Saved data entries:
####
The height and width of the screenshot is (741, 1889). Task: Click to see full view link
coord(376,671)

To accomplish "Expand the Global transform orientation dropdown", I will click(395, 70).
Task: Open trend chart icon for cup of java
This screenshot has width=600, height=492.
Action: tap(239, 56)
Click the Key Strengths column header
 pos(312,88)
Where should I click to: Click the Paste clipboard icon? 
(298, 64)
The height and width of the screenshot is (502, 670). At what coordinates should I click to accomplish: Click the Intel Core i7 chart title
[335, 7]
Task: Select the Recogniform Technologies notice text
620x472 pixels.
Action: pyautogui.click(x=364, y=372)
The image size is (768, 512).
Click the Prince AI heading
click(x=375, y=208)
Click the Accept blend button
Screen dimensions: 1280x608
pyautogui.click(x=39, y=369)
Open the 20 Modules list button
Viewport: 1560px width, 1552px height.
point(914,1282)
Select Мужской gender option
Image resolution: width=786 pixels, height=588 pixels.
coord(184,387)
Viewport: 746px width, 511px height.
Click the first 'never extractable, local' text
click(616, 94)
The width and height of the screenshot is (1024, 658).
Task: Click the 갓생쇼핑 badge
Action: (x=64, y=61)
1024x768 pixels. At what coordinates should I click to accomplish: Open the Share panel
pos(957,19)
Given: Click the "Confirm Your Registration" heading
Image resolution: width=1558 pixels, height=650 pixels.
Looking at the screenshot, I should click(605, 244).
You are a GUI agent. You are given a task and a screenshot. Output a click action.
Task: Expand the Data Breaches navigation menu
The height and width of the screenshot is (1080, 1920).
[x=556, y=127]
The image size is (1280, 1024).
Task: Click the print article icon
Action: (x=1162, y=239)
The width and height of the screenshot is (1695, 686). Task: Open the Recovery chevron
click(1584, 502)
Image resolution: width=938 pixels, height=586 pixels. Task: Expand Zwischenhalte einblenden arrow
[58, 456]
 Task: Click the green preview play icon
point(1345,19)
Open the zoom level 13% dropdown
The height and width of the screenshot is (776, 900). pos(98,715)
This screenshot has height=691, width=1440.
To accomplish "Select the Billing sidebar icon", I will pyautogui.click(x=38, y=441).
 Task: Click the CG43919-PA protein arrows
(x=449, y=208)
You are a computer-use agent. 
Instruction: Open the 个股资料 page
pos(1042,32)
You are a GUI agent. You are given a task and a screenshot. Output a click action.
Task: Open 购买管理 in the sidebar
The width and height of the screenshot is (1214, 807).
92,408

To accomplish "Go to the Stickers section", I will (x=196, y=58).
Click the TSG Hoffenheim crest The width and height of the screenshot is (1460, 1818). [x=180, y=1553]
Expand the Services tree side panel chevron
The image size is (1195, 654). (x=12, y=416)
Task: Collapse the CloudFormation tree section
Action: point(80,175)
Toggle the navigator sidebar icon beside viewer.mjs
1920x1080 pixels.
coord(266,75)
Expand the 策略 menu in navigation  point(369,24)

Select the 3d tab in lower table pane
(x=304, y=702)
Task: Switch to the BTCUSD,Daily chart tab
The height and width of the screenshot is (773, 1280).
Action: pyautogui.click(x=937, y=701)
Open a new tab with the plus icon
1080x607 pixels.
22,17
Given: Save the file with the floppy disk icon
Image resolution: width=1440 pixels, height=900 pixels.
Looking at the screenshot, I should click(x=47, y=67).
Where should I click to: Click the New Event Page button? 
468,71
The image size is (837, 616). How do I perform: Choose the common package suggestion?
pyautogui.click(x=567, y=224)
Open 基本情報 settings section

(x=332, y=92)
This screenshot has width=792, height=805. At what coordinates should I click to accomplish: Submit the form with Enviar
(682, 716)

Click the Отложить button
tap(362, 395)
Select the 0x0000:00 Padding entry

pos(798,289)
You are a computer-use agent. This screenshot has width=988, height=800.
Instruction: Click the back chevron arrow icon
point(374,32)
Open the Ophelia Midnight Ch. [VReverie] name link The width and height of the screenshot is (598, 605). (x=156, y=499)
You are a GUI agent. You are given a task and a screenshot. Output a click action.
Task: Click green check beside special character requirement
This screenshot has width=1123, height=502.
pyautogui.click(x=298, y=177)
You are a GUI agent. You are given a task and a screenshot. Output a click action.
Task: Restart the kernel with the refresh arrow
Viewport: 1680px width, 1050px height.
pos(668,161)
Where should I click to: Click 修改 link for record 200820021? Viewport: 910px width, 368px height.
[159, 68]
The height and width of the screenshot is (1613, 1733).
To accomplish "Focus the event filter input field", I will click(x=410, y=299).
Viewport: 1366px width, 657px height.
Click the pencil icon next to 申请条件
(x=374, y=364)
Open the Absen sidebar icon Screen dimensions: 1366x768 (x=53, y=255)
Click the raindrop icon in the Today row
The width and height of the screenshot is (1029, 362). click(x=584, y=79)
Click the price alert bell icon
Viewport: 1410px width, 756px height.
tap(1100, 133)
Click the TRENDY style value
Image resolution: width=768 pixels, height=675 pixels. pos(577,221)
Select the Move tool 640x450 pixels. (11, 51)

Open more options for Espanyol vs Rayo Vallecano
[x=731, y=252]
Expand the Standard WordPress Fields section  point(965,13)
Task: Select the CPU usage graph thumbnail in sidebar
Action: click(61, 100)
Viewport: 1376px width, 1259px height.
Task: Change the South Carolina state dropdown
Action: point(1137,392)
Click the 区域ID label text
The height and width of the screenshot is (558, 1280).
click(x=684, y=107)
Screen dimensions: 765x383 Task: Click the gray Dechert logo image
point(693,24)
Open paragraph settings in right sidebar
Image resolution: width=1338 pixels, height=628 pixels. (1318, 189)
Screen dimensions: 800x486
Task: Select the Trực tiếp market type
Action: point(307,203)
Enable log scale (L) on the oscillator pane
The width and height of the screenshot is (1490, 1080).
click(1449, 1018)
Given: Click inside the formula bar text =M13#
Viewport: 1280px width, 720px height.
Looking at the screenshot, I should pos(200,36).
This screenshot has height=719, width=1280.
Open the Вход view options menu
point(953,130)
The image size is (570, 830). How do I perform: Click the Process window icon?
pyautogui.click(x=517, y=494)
####
-- Your objective --
Each line in the data that holds the string "will" needs to be copied.

-- Completed task --
To accomplish "Expand the Global transform orientation dropdown", I will click(395, 70).
To accomplish "Select the Billing sidebar icon", I will pyautogui.click(x=38, y=441).
To accomplish "Go to the Stickers section", I will (x=196, y=58).
To accomplish "Focus the event filter input field", I will click(x=410, y=299).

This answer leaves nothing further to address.